ETFs to Capture International Growth, Diminish Potential Risks

With the rally in U.S. equities growing long in the tooth, exchange traded fund investors should look into other markets to diversify their portfolios.

On the recent webcast (available on-demand for CE Credit), ‘CARPe Diem’ Tactical & Strategic Positions Outside the U.S., Jared Rowley, Senior Investment Strategist at SPDR ETFs State Street Global Advisors, and David Garff, President and Chief Investment Officer of Accuvest Global Advisors, pointed out that international markets have outperformed this year, with the benchmark MSCI Emerging Markets Index leading the charge – emerging market equities are now the best performing asset class on a 12 month basis.

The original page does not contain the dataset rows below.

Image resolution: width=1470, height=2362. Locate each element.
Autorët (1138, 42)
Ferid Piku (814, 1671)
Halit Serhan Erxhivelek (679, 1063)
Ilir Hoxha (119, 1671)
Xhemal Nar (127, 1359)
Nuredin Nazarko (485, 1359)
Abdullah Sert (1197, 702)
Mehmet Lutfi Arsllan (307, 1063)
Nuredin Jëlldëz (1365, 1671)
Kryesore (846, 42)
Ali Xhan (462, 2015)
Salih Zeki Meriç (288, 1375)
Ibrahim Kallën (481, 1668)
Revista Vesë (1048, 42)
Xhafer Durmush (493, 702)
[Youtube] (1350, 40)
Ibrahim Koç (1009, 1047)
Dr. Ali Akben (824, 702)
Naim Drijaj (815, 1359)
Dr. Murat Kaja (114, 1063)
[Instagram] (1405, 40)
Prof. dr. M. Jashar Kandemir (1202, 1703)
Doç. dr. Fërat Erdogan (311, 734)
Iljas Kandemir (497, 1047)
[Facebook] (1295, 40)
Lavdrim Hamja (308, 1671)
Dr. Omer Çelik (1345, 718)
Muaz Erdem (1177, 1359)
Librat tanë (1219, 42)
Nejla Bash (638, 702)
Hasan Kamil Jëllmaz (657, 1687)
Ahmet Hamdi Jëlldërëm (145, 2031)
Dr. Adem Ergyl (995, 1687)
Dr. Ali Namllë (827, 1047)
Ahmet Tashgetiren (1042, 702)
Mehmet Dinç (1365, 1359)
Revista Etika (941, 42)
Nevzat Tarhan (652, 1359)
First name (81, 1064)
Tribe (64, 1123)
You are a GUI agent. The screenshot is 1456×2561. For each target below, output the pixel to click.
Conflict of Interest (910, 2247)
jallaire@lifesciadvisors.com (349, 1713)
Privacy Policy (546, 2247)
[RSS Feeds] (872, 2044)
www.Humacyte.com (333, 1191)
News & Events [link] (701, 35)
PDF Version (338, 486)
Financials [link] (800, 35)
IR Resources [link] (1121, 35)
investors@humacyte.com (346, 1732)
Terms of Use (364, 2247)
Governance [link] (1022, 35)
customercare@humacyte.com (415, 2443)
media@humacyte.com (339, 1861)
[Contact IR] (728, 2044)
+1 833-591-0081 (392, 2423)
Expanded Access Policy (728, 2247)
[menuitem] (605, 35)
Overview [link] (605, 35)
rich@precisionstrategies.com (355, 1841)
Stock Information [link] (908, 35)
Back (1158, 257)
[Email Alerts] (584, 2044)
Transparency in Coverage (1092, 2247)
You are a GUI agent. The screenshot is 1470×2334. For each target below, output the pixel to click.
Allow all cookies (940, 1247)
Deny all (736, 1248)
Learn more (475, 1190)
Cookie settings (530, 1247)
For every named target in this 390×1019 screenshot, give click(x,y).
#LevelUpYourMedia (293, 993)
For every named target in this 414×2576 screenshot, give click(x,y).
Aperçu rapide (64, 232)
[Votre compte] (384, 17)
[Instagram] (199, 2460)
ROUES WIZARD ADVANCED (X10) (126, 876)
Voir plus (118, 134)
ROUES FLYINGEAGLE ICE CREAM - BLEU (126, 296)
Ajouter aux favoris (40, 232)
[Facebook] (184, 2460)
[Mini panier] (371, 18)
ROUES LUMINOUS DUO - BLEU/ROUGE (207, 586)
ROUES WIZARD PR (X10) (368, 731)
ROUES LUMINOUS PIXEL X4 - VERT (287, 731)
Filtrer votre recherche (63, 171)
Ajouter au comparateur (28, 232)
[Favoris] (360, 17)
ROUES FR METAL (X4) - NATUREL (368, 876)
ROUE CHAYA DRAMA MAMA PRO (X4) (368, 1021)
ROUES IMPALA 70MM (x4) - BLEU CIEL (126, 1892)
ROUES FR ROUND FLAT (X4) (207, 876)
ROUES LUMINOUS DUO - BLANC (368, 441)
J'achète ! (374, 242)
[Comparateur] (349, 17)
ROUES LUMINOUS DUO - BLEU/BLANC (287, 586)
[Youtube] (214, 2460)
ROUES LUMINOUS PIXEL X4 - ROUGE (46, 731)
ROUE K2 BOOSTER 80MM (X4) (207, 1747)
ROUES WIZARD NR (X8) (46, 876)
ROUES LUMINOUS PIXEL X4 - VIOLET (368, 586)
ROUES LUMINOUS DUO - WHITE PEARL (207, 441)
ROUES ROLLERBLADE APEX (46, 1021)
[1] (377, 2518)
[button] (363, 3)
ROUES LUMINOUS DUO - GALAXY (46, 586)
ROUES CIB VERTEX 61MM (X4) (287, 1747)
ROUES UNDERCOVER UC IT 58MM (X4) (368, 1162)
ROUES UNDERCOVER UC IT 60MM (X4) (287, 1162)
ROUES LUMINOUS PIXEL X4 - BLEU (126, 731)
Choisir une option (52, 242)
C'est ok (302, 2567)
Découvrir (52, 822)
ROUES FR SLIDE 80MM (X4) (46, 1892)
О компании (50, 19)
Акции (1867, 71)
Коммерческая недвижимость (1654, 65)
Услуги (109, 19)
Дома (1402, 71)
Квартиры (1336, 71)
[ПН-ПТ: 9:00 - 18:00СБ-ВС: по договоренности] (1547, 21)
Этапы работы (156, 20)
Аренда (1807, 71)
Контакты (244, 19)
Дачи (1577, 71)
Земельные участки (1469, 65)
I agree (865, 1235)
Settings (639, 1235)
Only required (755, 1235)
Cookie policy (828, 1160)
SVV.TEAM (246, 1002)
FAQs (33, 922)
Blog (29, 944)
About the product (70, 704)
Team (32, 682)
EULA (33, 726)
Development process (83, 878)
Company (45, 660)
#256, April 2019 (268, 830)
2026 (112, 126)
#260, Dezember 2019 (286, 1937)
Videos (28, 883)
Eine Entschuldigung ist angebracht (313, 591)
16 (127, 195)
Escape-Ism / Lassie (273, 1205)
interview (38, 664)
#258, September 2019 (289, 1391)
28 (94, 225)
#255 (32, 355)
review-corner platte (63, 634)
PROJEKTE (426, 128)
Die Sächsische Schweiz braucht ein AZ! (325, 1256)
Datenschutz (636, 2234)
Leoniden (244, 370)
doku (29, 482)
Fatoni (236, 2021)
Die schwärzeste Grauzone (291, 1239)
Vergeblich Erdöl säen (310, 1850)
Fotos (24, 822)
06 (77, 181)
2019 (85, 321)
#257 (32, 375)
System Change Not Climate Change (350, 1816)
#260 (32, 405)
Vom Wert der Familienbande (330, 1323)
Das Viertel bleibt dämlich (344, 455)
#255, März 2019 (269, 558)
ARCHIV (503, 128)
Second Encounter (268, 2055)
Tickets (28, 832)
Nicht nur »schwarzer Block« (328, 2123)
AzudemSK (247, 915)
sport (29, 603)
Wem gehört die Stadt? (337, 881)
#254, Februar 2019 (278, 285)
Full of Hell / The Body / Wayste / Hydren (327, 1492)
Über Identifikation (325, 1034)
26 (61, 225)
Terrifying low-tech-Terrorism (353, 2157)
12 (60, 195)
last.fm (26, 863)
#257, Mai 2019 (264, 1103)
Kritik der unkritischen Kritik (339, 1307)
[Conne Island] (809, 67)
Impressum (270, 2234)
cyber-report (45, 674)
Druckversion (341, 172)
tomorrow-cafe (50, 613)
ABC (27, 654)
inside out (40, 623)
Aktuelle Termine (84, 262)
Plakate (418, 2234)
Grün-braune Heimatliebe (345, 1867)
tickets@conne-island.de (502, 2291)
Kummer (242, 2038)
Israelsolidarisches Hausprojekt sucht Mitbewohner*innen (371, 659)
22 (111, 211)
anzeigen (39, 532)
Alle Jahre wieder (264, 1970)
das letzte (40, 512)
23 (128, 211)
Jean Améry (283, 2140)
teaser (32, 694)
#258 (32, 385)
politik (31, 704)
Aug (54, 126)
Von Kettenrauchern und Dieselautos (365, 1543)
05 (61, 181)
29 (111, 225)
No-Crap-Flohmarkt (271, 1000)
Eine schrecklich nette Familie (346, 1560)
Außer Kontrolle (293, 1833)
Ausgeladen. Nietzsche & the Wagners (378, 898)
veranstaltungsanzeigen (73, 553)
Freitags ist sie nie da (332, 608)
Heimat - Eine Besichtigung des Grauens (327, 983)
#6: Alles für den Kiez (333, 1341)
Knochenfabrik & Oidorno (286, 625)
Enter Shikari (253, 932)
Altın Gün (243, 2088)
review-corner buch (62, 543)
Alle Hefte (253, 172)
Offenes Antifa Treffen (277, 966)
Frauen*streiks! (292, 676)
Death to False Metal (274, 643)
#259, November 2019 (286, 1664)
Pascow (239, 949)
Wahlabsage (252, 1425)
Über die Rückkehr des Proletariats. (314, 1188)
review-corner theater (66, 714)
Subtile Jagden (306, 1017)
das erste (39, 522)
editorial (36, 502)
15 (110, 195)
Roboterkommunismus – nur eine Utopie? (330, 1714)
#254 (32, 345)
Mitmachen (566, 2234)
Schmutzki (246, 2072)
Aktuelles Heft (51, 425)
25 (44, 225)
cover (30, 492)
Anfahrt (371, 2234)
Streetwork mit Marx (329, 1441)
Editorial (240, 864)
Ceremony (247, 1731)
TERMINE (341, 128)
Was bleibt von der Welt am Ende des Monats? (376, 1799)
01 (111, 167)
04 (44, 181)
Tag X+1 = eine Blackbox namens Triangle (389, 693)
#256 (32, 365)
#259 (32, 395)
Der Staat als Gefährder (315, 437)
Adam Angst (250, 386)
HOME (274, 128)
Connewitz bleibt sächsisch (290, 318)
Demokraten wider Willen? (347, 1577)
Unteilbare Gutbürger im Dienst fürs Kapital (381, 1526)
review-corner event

“In just five months, EM markets have more than doubled the return of the U.S.,” Garff said.


Investors have also become more receptive of international exposure, funneling over $60 billion to international funds to date as sentiment rebounded and geopolitical risks receded post-French election.

Looking ahead, Rowley said that State Street Global Advisors predicts emerging markets to lead in the equities space and U.S. high-yield debt to outperform in the fixed-income space over the next year.

As investors look to various markets to diversify their equity portfolio, international stocks also look more attractive. For instance, based on price-to-book, emerging markets are the only areas trading below their 10-year average while U.S. large-caps are trading at 10-year highs.

“Despite attractive valuations and compelling arguments over the past five-, three- and one-years, international has underperformed,” Joe Mallen, Chief Investment Officer at Helios Quantitative Research, said.